### How to complete this task
Print, in exact form, the lines below from the one containing "1456x819 pixels." through the one containing "Open the Latest Broadcast menu item", and omit all others.

### Given data
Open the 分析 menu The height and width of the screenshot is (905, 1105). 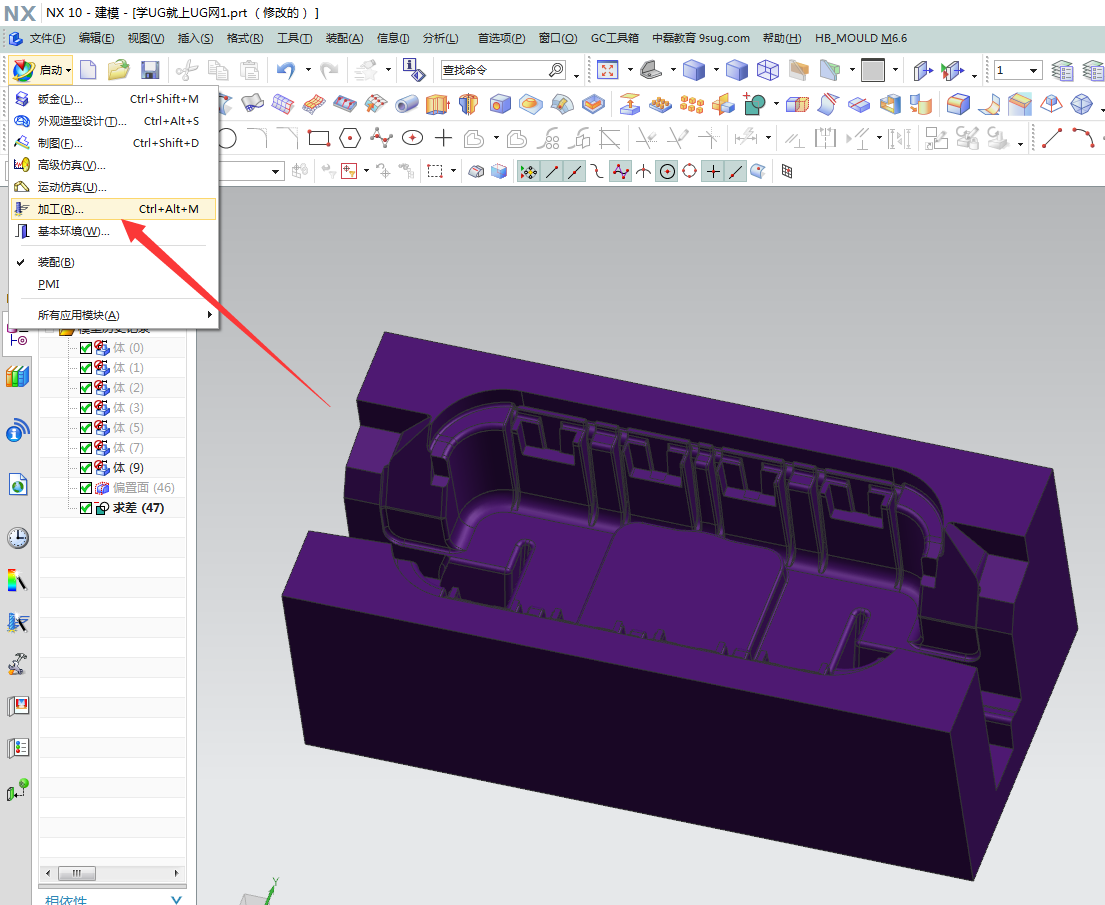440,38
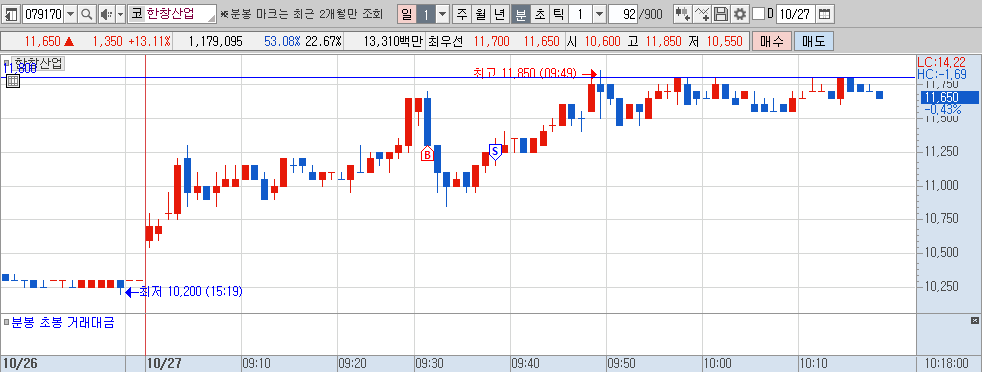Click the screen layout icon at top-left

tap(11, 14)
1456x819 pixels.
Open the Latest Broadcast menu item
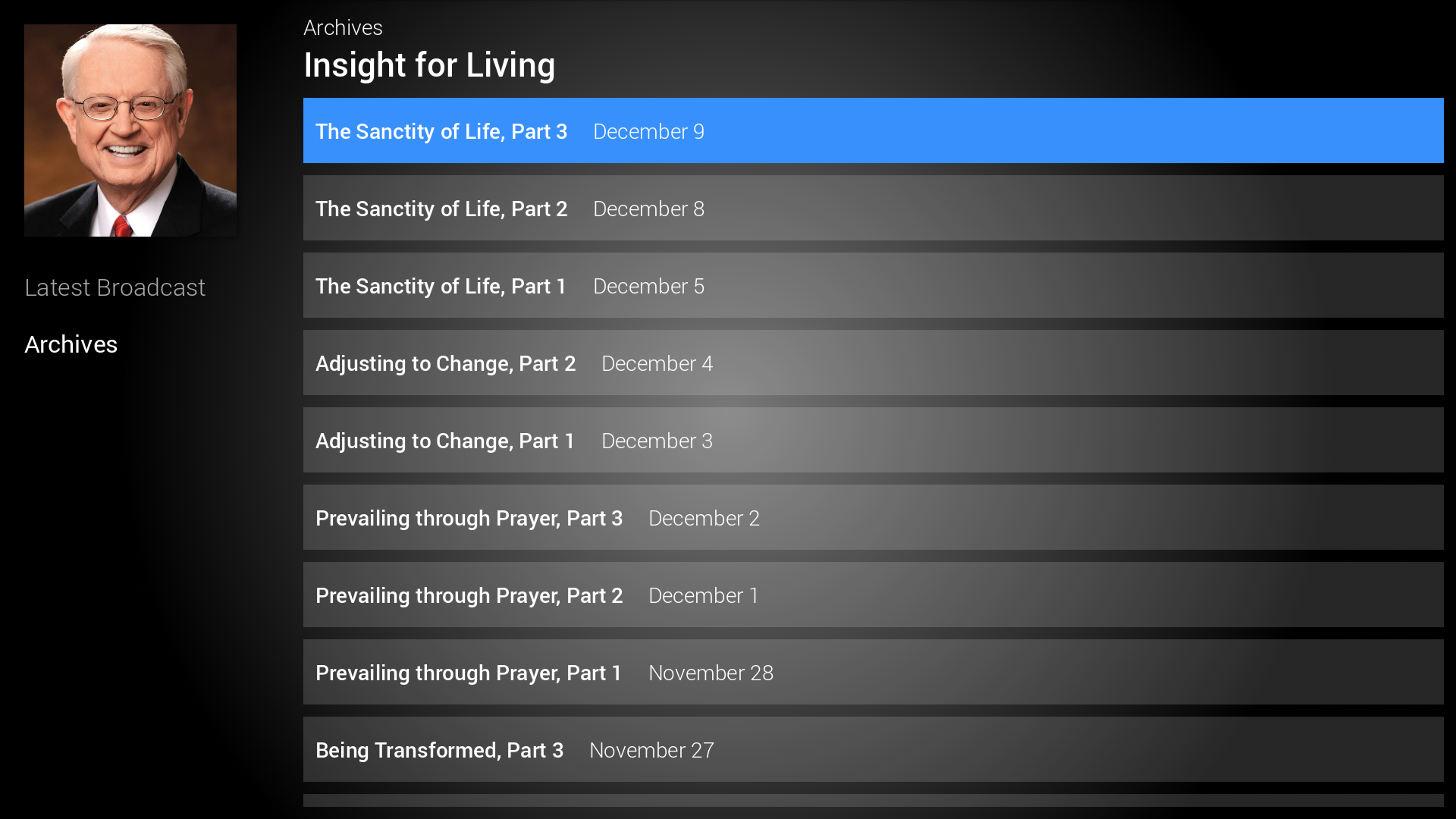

---

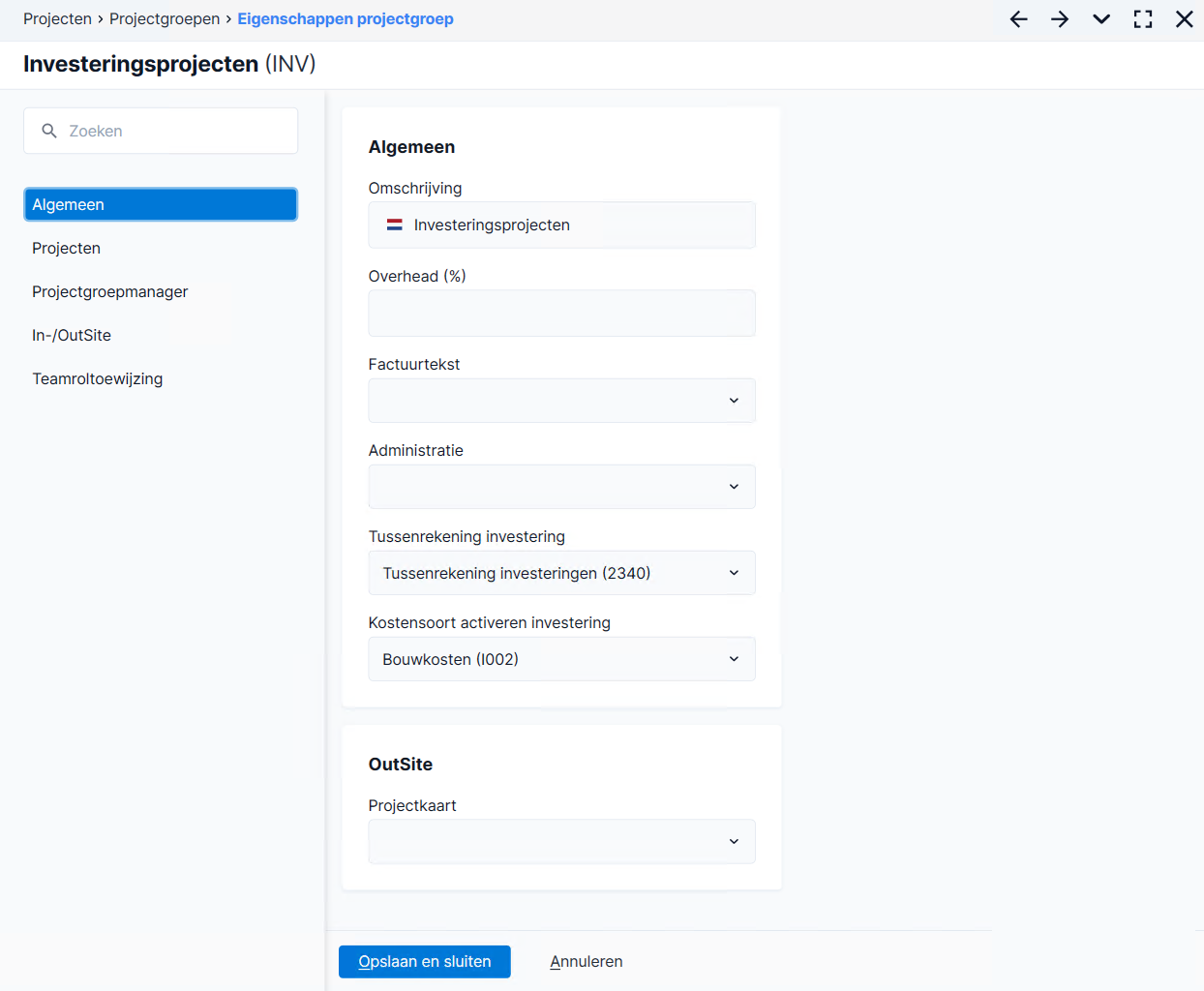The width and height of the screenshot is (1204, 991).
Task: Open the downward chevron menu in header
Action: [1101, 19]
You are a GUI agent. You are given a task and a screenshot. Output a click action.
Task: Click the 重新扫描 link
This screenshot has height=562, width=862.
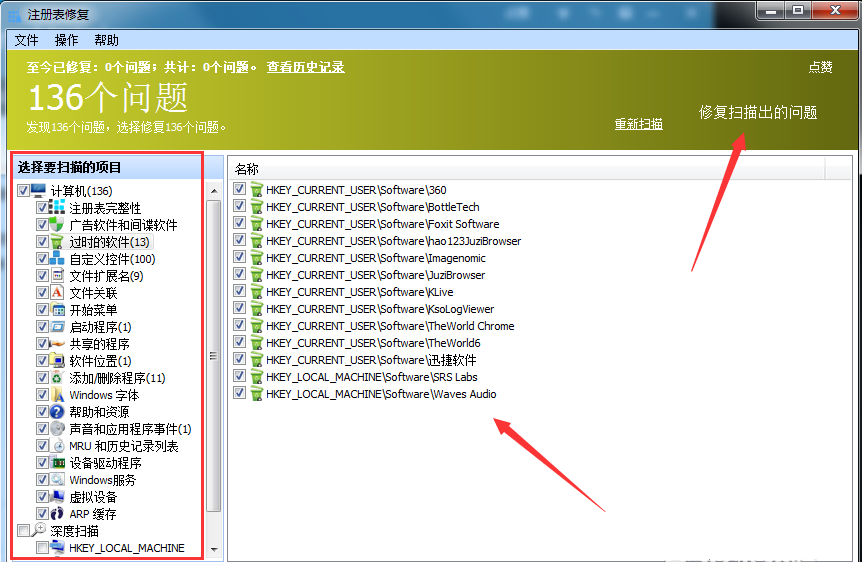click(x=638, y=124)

---

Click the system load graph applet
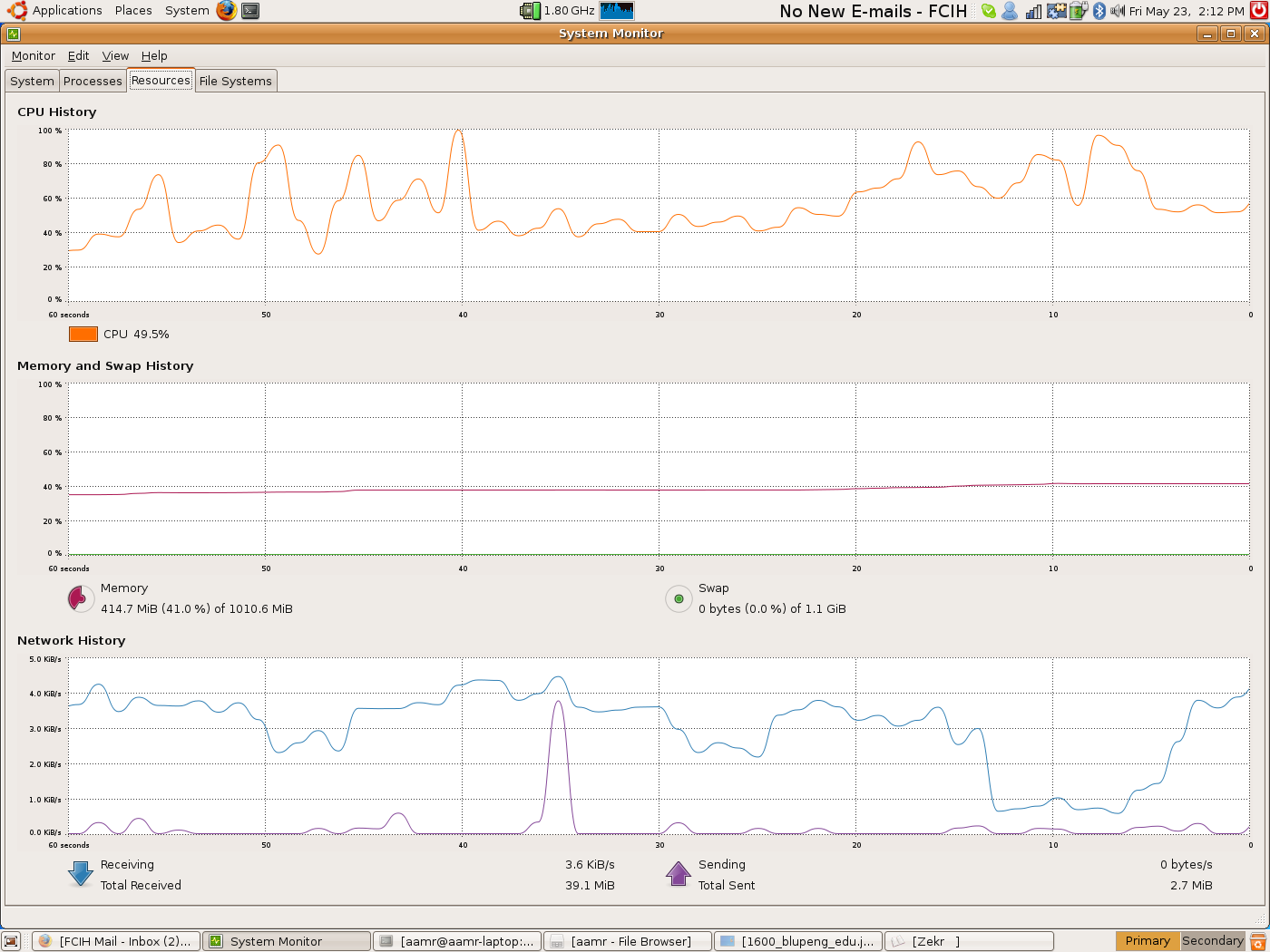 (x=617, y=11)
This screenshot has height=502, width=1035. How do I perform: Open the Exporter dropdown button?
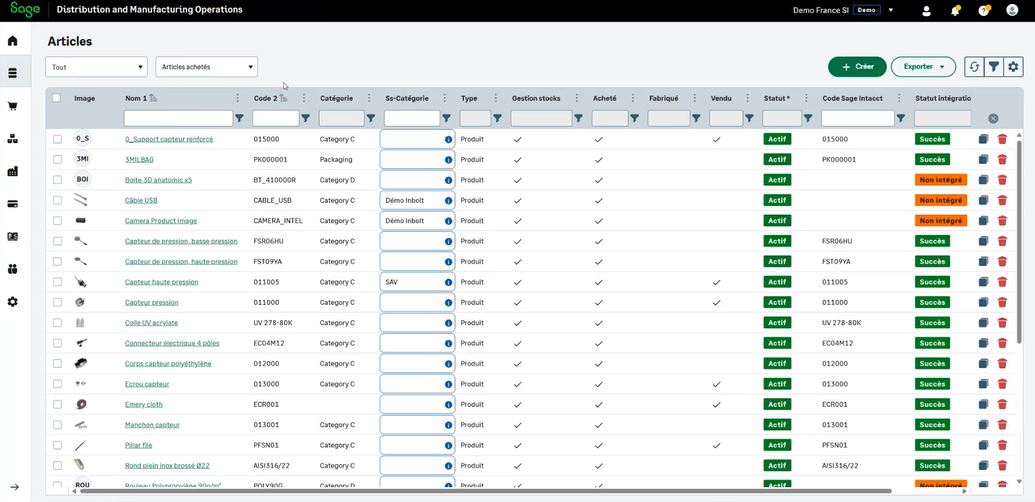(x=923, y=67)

### Completed exercise
1456x819 pixels.
Open the Latest Broadcast menu item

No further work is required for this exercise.